_Raw data_.
☆ ☆ ☆ ☆

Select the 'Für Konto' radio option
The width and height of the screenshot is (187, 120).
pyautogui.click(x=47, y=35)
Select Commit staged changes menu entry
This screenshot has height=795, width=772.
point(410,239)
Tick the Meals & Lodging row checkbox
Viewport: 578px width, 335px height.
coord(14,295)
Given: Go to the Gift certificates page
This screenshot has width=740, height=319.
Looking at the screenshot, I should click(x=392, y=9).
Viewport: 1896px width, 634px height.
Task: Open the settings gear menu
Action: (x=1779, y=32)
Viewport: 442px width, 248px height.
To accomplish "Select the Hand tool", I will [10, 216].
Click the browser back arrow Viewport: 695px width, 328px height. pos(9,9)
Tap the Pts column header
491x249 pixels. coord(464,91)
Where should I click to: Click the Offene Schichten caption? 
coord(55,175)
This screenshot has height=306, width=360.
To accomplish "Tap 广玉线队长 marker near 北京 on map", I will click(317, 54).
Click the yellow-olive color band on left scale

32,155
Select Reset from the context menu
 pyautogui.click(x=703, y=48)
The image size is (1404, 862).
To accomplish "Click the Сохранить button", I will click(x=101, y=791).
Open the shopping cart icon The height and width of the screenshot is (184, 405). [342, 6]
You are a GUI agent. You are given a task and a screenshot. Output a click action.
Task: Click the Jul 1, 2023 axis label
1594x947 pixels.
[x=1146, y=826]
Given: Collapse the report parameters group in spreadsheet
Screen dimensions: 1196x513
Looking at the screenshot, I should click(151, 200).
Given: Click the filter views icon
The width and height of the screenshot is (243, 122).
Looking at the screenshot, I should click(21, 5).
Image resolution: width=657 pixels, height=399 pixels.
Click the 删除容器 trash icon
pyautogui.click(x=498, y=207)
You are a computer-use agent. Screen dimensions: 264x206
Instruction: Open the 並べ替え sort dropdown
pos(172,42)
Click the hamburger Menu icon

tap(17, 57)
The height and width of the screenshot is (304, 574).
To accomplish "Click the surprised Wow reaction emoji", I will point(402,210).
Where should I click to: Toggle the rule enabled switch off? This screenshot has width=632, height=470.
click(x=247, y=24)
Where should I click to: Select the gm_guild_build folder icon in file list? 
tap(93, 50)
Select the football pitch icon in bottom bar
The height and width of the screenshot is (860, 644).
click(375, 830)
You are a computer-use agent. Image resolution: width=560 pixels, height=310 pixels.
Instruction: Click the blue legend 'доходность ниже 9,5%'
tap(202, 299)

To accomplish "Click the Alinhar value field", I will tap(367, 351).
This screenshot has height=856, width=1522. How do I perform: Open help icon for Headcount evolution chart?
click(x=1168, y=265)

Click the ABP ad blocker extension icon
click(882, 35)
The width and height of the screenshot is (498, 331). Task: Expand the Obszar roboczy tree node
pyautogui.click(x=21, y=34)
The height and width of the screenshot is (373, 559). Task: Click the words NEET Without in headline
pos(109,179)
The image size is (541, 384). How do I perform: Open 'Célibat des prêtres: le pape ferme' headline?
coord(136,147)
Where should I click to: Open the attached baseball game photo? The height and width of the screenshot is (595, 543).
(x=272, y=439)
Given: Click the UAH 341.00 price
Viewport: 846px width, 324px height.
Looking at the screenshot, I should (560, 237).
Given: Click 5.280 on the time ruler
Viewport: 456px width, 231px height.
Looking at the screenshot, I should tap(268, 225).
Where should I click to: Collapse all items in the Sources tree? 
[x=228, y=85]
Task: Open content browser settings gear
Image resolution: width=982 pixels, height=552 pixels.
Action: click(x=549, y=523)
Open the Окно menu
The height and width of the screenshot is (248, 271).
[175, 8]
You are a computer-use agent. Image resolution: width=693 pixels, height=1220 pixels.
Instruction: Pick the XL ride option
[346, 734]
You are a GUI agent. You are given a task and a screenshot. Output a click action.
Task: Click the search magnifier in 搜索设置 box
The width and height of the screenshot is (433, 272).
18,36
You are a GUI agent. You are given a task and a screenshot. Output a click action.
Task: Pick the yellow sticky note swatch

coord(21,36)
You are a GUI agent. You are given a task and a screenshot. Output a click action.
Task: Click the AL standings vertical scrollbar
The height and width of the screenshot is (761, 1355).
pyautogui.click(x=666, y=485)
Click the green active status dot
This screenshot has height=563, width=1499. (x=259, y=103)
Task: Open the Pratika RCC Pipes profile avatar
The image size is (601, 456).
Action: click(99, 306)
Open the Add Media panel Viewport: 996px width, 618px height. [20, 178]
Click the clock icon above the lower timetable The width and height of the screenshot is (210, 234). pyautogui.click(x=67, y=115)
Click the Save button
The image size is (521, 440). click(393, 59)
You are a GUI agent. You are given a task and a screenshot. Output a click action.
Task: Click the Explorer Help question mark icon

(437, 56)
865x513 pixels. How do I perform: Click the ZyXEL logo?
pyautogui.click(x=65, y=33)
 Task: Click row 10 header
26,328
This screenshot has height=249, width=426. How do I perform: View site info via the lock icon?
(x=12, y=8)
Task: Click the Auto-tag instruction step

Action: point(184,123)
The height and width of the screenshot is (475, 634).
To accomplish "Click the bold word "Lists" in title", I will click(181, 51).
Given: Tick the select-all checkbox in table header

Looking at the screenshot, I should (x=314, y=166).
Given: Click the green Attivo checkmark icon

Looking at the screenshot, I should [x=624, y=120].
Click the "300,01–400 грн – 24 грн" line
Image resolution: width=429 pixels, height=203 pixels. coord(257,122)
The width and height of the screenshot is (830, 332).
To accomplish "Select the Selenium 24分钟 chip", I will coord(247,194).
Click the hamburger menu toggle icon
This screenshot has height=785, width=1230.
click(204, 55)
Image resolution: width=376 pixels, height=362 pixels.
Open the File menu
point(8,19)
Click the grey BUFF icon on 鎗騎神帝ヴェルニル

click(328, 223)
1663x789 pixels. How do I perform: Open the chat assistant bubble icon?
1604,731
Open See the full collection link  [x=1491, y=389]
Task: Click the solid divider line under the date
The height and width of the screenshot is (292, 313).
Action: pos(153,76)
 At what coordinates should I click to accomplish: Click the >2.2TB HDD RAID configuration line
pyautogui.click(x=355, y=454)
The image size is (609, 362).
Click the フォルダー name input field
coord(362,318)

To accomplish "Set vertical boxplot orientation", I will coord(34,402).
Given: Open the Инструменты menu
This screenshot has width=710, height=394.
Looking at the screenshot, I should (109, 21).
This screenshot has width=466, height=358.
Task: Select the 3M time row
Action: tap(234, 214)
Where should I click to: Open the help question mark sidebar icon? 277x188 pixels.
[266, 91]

☆ ☆ ☆ ☆

_What you are asked to do_. In the listing above, find the line containing "This screenshot has height=795, width=772." and the line containing "This screenshot has height=306, width=360.". Output them and every line between, exactly, and nothing else.

_Solution to this problem_.
This screenshot has height=795, width=772.
point(410,239)
Tick the Meals & Lodging row checkbox
Viewport: 578px width, 335px height.
coord(14,295)
Given: Go to the Gift certificates page
This screenshot has width=740, height=319.
Looking at the screenshot, I should click(x=392, y=9).
Viewport: 1896px width, 634px height.
Task: Open the settings gear menu
Action: (x=1779, y=32)
Viewport: 442px width, 248px height.
To accomplish "Select the Hand tool", I will [10, 216].
Click the browser back arrow Viewport: 695px width, 328px height. pos(9,9)
Tap the Pts column header
491x249 pixels. coord(464,91)
Where should I click to: Click the Offene Schichten caption? 
coord(55,175)
This screenshot has height=306, width=360.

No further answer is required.